(Description of the task):
Strip out the pictures and output each remaining line of the data word for word.

(Task material):
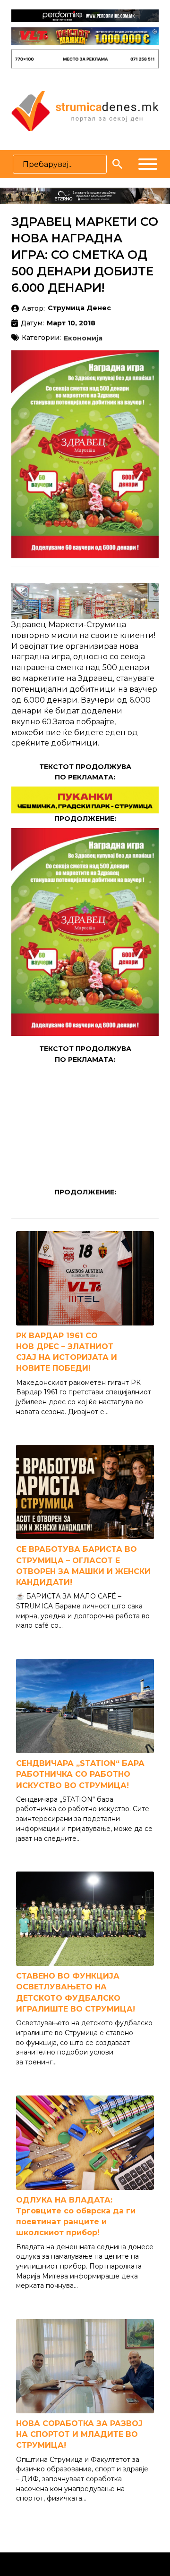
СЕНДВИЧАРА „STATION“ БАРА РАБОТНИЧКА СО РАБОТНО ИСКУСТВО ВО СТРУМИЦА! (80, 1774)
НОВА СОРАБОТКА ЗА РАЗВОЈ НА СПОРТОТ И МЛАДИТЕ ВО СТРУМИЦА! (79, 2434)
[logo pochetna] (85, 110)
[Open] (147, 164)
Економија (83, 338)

(Written answer):
СЕНДВИЧАРА „STATION“ БАРА РАБОТНИЧКА СО РАБОТНО ИСКУСТВО ВО СТРУМИЦА! (80, 1774)
НОВА СОРАБОТКА ЗА РАЗВОЈ НА СПОРТОТ И МЛАДИТЕ ВО СТРУМИЦА! (79, 2434)
[logo pochetna] (85, 110)
[Open] (147, 164)
Економија (83, 338)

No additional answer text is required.